Yes, says Maurice Mendelson QC, the expert in international law
Finally, then, the Attorney General's opinion of 7 March 2003 has been extracted from a most reluctant Government. Does it amount to a "smoking gun", or is it just a damp squib, as Tony Blair claimed yesterday?
Attorneys general are not usually trained in international law. For this reason, the Foreign Office has lawyers who are experts in this, and at least one is seconded to the AG's office to advise him. We know (from the resignation letter of Elizabeth Wilmshurst, deputy legal adviser at the FO), and the opinion now confirms, that Lord Goldsmith originally shared the specialists' grave doubts about the legality of the war. We also know he had been pressed by US government lawyers to change his original view.
The opinion of 7 March looks much like that of a lawyer already straining to the utmost to support a course of action about which he entertains grave doubts, but on which his client is set. He canvasses the arguments on both sides; but the best he can say is that a "reasonable argument" can be made in favour of going to war.
But he is sitting on the fence. If he was strongly of the view that the war was legal, he would have said so. (In this context, it is relevant to note that most qualified international lawyers on both sides of the Atlantic were always clear that the war would be illegal without a further Security Council resolution.) There seems little doubt that if the Cabinet, let alone Parliament, had been shown this opinion, Mr Blair would have had far more difficulty in getting backing for war.
Knowing that, the Lord Chancellor, Lord Falconer of Thoroton, and Baroness Morgan of Huyton had a meeting with Lord Goldsmith. The Chief of Defence Staff was also dissatisfied without unequivocal advice that the war was legal. Mr Blair presented him with what, with hindsight, can be seen as largely false information about the threat, whether deliberately or innocently is a subject much debated. The most charitable interpretation is that Mr Blair believed what he wanted to believe. Finally, on 17 March, Lord Goldsmith came up with what he claimed was his "opinion", which stated unequivocally that war was lawful even without the further Security Council resolution. This was just a one-page set of conclusions, not an opinion. No self-respecting lawyer, even if he had persuaded himself of the legality of the war, could have written a proper opinion without canvassing the strong counter-arguments.
Yet the Government consistently sought to give the impression that the document was the only formal opinion, and that the AG had no doubts. He backed them in this. Whether the Prime Minister, the Foreign Secretary and the AG actually lied, the weasel words and economy with the truth was breathtaking, and sullied an already tarnished political process. Even damp squibs can sometimes sputter into life. Whether this one will remains to be seen.
No, says Geoffrey Bindman, the prominent human rights lawyer
Everyone agrees military action was only lawful if authorised by the Security Council. In November 1990, in resolution 678, it authorised action to liberate Kuwait.

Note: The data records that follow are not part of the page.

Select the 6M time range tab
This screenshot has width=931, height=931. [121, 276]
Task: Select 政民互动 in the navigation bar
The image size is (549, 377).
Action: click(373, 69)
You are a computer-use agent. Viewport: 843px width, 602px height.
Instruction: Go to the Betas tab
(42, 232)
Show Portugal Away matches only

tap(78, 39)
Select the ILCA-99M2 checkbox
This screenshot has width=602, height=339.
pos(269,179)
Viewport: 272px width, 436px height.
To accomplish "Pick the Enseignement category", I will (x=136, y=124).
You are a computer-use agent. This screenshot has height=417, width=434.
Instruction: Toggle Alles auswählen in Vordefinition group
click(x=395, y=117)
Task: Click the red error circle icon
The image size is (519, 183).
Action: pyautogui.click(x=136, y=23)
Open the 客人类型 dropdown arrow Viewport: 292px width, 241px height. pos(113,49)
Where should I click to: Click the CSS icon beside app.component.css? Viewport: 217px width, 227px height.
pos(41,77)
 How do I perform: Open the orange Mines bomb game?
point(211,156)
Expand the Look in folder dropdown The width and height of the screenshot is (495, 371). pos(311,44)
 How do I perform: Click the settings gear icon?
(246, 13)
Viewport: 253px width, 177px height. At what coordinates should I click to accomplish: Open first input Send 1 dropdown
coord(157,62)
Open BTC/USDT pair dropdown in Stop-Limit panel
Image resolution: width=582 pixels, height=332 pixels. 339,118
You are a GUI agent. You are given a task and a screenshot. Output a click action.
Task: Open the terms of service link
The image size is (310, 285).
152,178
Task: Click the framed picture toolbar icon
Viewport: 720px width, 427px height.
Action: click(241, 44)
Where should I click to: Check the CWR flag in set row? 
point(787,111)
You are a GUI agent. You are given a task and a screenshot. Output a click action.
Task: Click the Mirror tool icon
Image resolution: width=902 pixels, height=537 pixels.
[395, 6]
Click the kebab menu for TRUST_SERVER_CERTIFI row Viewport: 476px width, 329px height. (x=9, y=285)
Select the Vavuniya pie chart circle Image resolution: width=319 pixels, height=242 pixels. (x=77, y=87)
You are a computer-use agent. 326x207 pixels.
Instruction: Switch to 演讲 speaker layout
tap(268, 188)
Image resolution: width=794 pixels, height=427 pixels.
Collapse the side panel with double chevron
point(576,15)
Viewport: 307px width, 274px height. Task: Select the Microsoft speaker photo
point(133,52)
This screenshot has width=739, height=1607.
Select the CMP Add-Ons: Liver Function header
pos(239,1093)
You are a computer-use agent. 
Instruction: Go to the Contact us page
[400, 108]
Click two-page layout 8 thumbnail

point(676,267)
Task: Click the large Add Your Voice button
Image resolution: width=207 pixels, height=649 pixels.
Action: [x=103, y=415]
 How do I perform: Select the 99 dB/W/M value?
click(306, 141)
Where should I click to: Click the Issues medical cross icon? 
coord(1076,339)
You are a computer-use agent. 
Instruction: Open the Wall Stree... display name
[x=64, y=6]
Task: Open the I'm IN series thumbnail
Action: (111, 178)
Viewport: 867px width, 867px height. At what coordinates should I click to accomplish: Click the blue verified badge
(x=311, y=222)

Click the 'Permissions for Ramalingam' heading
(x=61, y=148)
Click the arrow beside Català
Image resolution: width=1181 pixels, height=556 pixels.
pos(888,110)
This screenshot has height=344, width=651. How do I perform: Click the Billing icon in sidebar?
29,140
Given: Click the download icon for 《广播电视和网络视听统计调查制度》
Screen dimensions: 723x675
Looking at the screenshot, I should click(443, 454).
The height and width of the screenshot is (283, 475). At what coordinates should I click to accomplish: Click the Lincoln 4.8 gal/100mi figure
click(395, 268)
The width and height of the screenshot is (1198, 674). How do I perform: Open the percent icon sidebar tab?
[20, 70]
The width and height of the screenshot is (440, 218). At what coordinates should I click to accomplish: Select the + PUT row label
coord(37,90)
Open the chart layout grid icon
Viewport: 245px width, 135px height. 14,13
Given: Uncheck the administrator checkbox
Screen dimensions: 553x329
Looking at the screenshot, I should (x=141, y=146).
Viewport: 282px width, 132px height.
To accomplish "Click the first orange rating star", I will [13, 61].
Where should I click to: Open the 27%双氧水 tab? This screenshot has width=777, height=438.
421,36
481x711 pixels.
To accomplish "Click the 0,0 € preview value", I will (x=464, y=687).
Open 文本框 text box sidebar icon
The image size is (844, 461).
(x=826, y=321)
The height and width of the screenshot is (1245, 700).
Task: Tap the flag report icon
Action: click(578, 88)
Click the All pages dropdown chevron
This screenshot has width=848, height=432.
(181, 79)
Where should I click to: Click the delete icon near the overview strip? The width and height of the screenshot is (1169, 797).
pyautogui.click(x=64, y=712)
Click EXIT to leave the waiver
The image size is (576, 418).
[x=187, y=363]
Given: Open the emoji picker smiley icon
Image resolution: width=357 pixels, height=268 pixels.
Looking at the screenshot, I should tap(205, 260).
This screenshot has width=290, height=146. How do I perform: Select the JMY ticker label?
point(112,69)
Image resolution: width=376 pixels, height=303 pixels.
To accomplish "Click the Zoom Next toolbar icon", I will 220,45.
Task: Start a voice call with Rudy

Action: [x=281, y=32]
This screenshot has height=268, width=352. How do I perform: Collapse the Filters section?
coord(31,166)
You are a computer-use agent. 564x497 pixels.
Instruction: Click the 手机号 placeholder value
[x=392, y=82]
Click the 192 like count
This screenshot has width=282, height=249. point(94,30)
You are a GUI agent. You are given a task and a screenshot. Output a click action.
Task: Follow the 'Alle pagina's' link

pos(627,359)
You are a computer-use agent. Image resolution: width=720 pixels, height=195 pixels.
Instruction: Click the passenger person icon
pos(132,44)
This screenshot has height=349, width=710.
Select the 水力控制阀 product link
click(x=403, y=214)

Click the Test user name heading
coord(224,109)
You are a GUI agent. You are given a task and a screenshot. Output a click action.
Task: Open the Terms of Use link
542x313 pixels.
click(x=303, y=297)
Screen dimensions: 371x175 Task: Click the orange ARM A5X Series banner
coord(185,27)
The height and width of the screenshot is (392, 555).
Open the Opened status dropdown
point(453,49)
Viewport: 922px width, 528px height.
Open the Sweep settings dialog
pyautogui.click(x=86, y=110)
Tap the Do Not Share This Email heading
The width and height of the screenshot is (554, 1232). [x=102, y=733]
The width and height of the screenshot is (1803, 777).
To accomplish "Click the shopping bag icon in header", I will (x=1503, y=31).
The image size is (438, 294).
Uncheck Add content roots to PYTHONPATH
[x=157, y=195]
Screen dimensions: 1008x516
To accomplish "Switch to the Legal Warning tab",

By April 1991, that job had been done and resolution 687 affirmed the ceasefire but Lord Goldsmith believes the authority for war did not come to an end there, but lay dormant pending the elimination by Iraq of its WMD and compliance with monitoring and reporting requirements.
By November 2002, resolution 1441 was designed to give the Iraqis a last chance to comply but did not itself authorise force. As Lord Goldsmith says "the argument that 1441 itself provides the authorisation depends on the revival of the express authorisation to use force given in 1990 by Security Council resolution 678".
This, says Lord Goldsmith, raises two questions. Is the revival argument sound? If so, can breach of 1441 revive the authorisation? He accepts the revival is controversial and not widely accepted but favours it.
But he also accepts 1441 required the matter to come back to the council for discussion before the revival could take effect. He thought it unclear whether that meant a further decision had to be made but he though it was for the council to assess whether Iraq was in material breach of 1441.
It was finely balanced, so he recommended a further resolution authorising force. He thought a case for revival of the old authorisation could be made without a further resolution but only if hard evidence of non-compliance and non-co-operation could be demonstrated.
On 17 March, Lord Goldsmith's answer was a brief and straight summary of the revival argument with the assertion that Iraq was in material breach of 1441 - but without any of the doubts in his full opinion.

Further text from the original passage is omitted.